### WHAT YOU WILL DO
Locate and copy each line in the data that contains the word "column".

DATA FOR THIS TASK section start

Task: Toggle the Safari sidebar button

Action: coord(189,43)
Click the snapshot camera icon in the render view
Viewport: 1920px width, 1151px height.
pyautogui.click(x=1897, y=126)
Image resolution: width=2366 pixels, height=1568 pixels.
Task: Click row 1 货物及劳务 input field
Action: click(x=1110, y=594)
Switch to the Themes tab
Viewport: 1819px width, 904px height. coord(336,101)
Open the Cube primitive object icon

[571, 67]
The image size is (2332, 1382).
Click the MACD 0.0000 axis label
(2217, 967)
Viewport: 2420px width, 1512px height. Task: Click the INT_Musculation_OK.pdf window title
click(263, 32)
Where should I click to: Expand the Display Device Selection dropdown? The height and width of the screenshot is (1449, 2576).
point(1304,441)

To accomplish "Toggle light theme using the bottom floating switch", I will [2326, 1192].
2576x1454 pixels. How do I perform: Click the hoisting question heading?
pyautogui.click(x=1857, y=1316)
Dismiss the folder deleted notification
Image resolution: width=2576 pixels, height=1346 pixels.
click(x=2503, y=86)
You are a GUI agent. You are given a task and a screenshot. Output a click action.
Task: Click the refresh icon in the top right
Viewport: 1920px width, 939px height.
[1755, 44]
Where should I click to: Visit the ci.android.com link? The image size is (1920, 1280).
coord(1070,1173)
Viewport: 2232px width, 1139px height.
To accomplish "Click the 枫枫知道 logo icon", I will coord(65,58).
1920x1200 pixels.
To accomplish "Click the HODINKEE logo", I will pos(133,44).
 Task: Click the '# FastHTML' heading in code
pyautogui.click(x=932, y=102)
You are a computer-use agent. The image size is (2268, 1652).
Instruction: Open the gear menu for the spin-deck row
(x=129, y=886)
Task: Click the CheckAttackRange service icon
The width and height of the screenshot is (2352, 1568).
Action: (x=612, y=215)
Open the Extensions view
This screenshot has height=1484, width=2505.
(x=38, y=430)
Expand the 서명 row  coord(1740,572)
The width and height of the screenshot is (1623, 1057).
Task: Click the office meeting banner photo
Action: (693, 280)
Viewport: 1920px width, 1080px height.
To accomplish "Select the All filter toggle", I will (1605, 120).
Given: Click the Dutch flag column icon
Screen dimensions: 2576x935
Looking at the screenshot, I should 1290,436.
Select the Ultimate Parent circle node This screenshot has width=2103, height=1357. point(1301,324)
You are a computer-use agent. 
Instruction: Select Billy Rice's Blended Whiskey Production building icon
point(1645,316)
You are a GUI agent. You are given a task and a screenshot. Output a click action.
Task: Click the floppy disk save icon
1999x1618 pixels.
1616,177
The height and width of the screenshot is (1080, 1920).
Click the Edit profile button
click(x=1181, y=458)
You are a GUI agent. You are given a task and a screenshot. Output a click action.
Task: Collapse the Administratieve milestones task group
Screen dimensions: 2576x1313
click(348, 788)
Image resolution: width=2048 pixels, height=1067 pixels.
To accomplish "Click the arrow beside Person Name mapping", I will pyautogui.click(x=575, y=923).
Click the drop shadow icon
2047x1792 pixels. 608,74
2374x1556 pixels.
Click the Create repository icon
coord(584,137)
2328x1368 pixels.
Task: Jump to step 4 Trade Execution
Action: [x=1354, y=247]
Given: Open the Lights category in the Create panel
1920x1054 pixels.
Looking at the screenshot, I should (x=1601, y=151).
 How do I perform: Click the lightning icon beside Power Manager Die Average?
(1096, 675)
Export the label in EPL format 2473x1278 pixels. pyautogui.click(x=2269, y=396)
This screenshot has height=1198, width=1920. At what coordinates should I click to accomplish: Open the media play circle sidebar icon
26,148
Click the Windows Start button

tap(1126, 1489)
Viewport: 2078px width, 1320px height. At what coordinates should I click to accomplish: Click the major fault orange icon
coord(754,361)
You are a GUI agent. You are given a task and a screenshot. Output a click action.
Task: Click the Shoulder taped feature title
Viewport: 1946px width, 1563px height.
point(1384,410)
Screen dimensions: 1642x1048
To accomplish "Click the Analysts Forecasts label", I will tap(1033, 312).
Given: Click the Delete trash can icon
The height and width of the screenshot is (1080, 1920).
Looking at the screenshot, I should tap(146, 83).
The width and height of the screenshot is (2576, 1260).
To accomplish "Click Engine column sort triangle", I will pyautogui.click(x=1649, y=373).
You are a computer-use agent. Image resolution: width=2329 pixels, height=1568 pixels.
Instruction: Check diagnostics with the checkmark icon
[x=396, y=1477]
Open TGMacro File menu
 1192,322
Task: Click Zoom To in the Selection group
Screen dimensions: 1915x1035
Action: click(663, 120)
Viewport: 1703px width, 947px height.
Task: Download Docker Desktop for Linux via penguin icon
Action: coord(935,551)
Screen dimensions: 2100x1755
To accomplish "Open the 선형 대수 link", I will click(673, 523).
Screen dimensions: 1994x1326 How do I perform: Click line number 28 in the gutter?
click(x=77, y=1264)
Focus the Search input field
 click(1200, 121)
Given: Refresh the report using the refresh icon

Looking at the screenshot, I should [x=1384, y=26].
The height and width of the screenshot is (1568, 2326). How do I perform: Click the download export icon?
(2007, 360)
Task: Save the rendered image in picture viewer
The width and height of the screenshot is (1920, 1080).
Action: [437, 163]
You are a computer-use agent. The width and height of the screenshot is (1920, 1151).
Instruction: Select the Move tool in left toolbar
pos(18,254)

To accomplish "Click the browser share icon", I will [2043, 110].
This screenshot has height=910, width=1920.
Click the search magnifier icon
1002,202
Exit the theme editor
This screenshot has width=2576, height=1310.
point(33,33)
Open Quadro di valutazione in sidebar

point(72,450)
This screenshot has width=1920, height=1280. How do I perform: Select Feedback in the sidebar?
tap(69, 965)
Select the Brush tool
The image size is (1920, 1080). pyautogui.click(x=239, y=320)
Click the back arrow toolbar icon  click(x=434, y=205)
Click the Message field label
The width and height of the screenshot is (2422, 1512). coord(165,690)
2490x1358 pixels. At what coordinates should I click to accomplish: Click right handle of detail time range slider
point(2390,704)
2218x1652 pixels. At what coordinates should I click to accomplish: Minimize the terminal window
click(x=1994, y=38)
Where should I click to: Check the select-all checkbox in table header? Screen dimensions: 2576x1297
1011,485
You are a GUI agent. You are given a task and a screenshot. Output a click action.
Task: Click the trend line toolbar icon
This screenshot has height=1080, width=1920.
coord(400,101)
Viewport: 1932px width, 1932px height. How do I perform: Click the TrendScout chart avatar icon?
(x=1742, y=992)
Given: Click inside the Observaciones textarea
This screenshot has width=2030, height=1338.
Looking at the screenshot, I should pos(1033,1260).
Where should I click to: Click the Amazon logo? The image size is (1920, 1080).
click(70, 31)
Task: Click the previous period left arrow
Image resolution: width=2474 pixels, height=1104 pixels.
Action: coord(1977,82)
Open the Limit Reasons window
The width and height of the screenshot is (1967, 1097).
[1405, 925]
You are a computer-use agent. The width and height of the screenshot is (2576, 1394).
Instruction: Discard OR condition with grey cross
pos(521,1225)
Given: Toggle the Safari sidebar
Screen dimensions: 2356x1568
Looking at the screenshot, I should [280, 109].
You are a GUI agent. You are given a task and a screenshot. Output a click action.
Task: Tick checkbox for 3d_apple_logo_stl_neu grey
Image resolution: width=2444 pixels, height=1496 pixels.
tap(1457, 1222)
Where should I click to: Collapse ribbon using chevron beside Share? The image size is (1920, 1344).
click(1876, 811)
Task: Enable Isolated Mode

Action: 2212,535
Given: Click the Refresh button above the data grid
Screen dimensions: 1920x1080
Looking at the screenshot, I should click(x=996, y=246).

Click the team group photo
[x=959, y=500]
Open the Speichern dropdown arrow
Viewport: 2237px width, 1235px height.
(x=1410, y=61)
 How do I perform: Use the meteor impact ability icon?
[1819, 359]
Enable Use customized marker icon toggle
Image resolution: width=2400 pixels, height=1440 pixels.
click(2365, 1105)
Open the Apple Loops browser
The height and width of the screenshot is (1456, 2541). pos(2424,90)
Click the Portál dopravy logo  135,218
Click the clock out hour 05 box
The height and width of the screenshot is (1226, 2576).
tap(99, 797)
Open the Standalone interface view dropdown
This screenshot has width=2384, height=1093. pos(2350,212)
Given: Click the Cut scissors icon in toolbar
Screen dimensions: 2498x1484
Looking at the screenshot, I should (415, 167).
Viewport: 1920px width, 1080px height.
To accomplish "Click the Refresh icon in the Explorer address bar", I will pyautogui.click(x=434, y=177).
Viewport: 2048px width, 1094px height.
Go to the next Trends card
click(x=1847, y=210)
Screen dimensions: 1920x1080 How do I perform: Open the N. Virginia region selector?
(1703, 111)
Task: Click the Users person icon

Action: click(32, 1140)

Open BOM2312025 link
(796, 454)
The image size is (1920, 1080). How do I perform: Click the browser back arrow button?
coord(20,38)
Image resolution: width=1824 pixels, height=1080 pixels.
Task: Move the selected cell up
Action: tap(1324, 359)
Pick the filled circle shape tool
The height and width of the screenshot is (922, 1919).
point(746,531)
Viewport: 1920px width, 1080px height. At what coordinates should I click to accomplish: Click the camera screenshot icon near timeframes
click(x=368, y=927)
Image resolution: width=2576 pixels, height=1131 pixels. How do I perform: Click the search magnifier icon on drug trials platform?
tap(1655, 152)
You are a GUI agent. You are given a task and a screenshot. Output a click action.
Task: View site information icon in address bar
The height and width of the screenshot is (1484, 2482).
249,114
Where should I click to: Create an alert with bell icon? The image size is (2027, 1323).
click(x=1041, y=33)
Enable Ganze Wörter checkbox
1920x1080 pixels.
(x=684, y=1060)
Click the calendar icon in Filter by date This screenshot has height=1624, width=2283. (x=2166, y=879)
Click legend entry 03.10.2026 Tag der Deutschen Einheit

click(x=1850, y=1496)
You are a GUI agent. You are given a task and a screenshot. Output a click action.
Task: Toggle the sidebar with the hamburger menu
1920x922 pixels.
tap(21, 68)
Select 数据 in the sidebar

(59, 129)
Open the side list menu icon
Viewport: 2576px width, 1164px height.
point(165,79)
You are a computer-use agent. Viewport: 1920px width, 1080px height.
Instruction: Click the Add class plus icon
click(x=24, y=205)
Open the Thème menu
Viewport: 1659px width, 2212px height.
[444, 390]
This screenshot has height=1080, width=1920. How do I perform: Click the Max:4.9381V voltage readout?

DATA FOR THIS TASK section end

### RESULT FOR THIS EXERCISE
Given: Click the Dutch flag column icon
To accomplish "Click Engine column sort triangle", I will pyautogui.click(x=1649, y=373).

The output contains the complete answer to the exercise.